▶ GOAL OF THE EXERCISE
Repeat the rows from the line containing "Click the go-unit" through the end of the rows, replacing "Where should I click to" with "Which spot should I click to" and changing nothing else.

▶ Text and item location entries
###
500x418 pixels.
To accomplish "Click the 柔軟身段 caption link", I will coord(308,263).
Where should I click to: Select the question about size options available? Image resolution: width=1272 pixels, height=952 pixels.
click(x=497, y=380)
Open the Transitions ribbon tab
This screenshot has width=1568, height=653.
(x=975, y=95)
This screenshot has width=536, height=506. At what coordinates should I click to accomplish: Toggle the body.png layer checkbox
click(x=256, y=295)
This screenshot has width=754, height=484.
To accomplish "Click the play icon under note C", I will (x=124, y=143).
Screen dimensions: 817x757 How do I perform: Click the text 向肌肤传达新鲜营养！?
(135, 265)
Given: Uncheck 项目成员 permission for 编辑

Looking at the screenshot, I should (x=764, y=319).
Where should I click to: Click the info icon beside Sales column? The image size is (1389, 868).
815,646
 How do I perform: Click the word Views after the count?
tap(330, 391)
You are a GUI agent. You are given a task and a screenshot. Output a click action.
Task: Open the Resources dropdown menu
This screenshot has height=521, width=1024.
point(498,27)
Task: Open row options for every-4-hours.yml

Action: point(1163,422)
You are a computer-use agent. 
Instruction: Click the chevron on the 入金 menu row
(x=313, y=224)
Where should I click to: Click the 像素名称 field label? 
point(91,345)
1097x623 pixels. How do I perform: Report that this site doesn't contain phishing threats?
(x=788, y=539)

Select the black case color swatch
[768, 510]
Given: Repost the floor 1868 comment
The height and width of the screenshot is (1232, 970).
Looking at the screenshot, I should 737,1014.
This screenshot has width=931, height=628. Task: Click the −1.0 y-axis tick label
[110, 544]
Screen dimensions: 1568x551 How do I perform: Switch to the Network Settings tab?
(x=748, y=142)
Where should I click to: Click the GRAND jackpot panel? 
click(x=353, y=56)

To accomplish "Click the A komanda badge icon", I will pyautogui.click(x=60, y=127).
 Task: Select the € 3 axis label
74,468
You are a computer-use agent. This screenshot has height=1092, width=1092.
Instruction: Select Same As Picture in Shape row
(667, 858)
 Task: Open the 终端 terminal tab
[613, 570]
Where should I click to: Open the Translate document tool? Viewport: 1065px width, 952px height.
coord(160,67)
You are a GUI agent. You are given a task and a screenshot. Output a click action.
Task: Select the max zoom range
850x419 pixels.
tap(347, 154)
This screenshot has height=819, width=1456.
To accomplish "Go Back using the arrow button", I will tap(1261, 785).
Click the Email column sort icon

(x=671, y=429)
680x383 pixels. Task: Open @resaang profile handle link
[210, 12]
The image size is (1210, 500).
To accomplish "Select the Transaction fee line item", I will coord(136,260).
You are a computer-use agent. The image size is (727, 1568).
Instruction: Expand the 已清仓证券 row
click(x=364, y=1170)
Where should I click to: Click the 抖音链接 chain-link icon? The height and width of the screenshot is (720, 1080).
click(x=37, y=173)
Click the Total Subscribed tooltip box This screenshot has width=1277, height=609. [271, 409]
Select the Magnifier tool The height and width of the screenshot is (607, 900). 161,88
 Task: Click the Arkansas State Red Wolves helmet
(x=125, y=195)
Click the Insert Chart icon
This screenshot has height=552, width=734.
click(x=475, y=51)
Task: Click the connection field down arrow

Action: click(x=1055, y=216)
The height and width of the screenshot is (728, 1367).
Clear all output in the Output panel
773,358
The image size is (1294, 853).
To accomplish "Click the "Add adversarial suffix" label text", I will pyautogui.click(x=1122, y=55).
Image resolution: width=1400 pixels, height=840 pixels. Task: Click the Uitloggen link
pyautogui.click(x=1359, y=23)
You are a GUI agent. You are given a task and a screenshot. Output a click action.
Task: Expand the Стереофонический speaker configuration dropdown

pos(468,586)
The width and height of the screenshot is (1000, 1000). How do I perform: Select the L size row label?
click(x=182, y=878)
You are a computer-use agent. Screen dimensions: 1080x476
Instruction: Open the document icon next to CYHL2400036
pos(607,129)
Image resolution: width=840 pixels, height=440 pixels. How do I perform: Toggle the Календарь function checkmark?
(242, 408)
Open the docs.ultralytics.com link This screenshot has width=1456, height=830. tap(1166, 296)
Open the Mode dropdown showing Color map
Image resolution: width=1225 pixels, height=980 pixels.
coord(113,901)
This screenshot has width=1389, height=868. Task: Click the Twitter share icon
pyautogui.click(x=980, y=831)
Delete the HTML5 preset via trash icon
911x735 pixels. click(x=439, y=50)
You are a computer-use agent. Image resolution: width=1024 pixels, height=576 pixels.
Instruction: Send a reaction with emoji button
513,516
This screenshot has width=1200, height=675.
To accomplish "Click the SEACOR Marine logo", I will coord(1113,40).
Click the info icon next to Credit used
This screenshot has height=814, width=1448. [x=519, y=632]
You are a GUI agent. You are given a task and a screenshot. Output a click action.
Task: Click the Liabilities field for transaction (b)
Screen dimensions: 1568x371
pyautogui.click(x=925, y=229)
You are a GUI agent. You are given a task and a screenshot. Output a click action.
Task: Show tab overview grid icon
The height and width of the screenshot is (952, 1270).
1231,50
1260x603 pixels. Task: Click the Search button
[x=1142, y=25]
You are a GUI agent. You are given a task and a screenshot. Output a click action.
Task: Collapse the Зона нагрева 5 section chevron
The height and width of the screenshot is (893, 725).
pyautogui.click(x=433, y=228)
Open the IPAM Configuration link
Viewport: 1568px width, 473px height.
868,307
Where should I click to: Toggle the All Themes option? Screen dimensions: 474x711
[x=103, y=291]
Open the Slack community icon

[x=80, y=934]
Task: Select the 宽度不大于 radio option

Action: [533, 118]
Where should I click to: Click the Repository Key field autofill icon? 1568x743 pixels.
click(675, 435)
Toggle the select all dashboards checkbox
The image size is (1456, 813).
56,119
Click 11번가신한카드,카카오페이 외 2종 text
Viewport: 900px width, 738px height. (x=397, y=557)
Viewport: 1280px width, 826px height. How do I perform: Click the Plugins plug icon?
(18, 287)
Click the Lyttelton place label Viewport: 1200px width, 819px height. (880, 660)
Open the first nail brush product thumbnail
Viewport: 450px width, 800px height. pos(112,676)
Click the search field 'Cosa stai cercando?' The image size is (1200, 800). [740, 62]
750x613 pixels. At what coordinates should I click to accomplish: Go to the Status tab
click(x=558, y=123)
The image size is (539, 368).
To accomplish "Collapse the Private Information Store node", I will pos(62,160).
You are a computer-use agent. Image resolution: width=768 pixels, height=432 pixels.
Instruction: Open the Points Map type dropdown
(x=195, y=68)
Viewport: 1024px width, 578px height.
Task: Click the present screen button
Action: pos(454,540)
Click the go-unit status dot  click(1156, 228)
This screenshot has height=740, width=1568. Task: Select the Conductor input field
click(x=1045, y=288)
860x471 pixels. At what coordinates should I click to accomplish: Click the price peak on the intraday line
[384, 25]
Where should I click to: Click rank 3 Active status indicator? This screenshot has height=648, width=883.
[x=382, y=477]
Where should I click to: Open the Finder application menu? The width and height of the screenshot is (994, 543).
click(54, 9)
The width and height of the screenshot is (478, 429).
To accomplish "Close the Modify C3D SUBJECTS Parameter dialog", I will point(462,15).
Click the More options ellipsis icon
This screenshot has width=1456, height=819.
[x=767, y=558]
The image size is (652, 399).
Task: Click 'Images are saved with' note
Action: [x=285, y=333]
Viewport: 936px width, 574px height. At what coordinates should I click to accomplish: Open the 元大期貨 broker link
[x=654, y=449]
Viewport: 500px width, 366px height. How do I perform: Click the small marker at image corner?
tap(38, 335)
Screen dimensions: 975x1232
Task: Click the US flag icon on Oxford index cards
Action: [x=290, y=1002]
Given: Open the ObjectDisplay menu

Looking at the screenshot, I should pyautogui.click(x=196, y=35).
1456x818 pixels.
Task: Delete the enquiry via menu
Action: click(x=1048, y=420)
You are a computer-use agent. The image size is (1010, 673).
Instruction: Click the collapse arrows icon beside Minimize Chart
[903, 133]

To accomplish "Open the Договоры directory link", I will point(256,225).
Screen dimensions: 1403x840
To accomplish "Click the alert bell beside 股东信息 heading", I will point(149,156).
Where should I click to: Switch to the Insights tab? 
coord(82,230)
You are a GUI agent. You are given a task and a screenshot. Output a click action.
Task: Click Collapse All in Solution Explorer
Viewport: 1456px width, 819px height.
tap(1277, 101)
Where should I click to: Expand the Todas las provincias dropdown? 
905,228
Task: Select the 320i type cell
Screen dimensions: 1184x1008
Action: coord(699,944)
###
▶ EXERCISE ANSWER
Click the go-unit status dot  click(1156, 228)
This screenshot has height=740, width=1568. Task: Select the Conductor input field
click(x=1045, y=288)
860x471 pixels. At what coordinates should I click to accomplish: Click the price peak on the intraday line
[384, 25]
Which spot should I click to: Click rank 3 Active status indicator? This screenshot has height=648, width=883.
[x=382, y=477]
Which spot should I click to: Open the Finder application menu? The width and height of the screenshot is (994, 543).
click(54, 9)
The width and height of the screenshot is (478, 429).
To accomplish "Close the Modify C3D SUBJECTS Parameter dialog", I will point(462,15).
Click the More options ellipsis icon
This screenshot has width=1456, height=819.
[x=767, y=558]
The image size is (652, 399).
Task: Click 'Images are saved with' note
Action: [x=285, y=333]
Viewport: 936px width, 574px height. At what coordinates should I click to accomplish: Open the 元大期貨 broker link
[x=654, y=449]
Viewport: 500px width, 366px height. How do I perform: Click the small marker at image corner?
tap(38, 335)
Screen dimensions: 975x1232
Task: Click the US flag icon on Oxford index cards
Action: [x=290, y=1002]
Given: Open the ObjectDisplay menu

Looking at the screenshot, I should pyautogui.click(x=196, y=35).
1456x818 pixels.
Task: Delete the enquiry via menu
Action: click(x=1048, y=420)
You are a computer-use agent. The image size is (1010, 673).
Instruction: Click the collapse arrows icon beside Minimize Chart
[903, 133]

To accomplish "Open the Договоры directory link", I will point(256,225).
Screen dimensions: 1403x840
To accomplish "Click the alert bell beside 股东信息 heading", I will point(149,156).
Which spot should I click to: Switch to the Insights tab? 
coord(82,230)
You are a GUI agent. You are given a task and a screenshot. Output a click action.
Task: Click Collapse All in Solution Explorer
Viewport: 1456px width, 819px height.
tap(1277, 101)
Which spot should I click to: Expand the Todas las provincias dropdown? 
905,228
Task: Select the 320i type cell
Screen dimensions: 1184x1008
Action: coord(699,944)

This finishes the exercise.